Há um par de anos tentei organizar umas jornadas sobre a regionalização e a importância da mesma para o distrito do Porto. Decidi lançar a uma conhecida empresária o desafio de falar para os jovens, sobre as dificuldades e as vantagens de ter uma mulher num lugar de liderança de um setor estratégico, bem como da sua visão sobre o sistema centralizado. Foi no final de um bom almoço onde a própria fez uma dissertação brilhante sobre as questões que lhe coloquei. Infelizmente, terminou assim: “André, gosto muito de si e admiro a sua entrega à causa pública, mas não falo em iniciativas partidárias.”. Tentei explicar que podia e devia criticar o que entendia errado na política e nos partidos, porque o mais importante era a partilha da sua experiência e a capacidade de abrir perspetivas a jovens que demonstram interesse em contribuir para o bem público. Em vão!

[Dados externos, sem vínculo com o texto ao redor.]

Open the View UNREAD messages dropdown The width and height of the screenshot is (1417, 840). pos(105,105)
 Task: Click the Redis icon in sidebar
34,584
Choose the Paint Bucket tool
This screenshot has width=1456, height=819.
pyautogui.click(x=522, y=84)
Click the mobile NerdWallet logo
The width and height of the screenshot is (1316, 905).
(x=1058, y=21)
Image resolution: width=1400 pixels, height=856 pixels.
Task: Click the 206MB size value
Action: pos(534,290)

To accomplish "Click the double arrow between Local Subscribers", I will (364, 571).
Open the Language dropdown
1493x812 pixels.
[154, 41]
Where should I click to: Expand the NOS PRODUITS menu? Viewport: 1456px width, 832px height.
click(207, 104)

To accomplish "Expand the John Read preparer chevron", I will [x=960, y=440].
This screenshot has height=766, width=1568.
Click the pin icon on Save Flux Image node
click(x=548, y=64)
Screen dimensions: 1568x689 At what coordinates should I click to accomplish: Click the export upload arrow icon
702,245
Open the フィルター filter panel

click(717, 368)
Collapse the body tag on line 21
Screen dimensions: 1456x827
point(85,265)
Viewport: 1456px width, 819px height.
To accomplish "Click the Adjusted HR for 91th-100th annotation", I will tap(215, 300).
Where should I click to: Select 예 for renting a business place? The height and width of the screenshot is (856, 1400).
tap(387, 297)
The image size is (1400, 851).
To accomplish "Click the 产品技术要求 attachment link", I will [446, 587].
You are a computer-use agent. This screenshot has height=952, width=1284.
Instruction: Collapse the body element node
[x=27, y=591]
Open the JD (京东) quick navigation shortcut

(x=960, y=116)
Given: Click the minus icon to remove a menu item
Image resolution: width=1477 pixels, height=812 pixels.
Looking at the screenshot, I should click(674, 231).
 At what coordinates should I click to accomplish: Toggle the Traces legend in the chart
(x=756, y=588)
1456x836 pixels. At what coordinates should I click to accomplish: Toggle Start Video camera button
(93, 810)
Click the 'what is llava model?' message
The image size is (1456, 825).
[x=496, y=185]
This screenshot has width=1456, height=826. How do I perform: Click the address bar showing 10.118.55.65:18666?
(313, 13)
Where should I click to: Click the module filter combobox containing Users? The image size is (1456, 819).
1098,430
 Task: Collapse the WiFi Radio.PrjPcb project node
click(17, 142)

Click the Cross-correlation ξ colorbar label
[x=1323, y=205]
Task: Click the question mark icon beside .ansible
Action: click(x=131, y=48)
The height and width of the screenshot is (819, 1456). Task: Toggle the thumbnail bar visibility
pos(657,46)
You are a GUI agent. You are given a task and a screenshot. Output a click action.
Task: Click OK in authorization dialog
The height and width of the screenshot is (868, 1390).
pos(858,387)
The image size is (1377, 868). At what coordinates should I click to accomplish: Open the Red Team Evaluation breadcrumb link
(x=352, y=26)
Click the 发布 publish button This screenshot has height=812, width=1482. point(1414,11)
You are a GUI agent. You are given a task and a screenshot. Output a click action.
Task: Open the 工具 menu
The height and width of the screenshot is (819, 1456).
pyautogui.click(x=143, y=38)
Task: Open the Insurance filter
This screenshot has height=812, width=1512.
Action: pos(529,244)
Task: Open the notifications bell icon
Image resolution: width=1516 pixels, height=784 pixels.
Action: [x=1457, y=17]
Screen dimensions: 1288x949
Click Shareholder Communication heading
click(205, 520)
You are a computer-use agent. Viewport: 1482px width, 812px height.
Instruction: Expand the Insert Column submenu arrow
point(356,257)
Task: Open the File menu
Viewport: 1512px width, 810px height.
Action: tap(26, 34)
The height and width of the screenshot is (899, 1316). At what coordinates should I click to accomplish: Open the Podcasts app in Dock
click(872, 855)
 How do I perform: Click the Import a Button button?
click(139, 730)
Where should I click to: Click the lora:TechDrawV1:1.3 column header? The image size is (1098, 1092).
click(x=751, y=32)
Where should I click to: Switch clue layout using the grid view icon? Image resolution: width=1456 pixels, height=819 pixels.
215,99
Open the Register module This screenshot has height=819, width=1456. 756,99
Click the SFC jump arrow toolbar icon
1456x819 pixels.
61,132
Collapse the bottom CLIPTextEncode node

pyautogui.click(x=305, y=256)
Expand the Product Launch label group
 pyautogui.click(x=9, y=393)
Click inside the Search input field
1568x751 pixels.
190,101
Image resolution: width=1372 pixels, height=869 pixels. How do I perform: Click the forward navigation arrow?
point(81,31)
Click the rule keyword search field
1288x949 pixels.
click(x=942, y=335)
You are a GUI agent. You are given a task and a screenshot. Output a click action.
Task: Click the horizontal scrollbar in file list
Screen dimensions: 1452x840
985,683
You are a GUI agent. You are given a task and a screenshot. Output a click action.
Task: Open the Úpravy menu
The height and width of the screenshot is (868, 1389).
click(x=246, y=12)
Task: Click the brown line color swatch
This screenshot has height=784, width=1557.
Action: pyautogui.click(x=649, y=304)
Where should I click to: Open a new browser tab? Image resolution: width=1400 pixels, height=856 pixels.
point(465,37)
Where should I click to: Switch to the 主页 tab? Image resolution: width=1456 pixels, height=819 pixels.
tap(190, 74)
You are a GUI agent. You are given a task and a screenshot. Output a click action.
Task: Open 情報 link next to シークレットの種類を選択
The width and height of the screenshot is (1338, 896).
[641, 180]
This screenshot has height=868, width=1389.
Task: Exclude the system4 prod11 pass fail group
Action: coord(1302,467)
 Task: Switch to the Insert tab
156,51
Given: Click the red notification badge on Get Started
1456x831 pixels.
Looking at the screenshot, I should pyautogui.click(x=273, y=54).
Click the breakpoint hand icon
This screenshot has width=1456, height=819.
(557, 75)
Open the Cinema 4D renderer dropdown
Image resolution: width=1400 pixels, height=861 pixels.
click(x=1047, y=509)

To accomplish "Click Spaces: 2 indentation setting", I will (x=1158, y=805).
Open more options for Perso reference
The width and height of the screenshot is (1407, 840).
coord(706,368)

Há uns tempos decidi lançar o desafio a um português com enorme reconhecimento internacional para falar numa iniciativa partidária sobre cidades e desenvolvimento sustentável. Aproveitei a oportunidade de um convívio entre amigos para lhe lançar o desafio, o qual disse lhe parecer interessante. Titubeante, aceitou. Quando formalizei o convite, diplomaticamente me respondeu que não podia aceitar ir a um evento partidário e que não tinha condições de participar em eventos organizados por partidos, da esquerda à direita. Sublinhei que apesar do evento ser partidário, o tema era suprapartidário e que interessava todo o seu saber e perspetiva, sobretudo para quadros políticos que no futuro podem fazer a diferença no ativo. Em vão!
Poderia dar mais, mas julgo que estes são suficientemente exemplificativos.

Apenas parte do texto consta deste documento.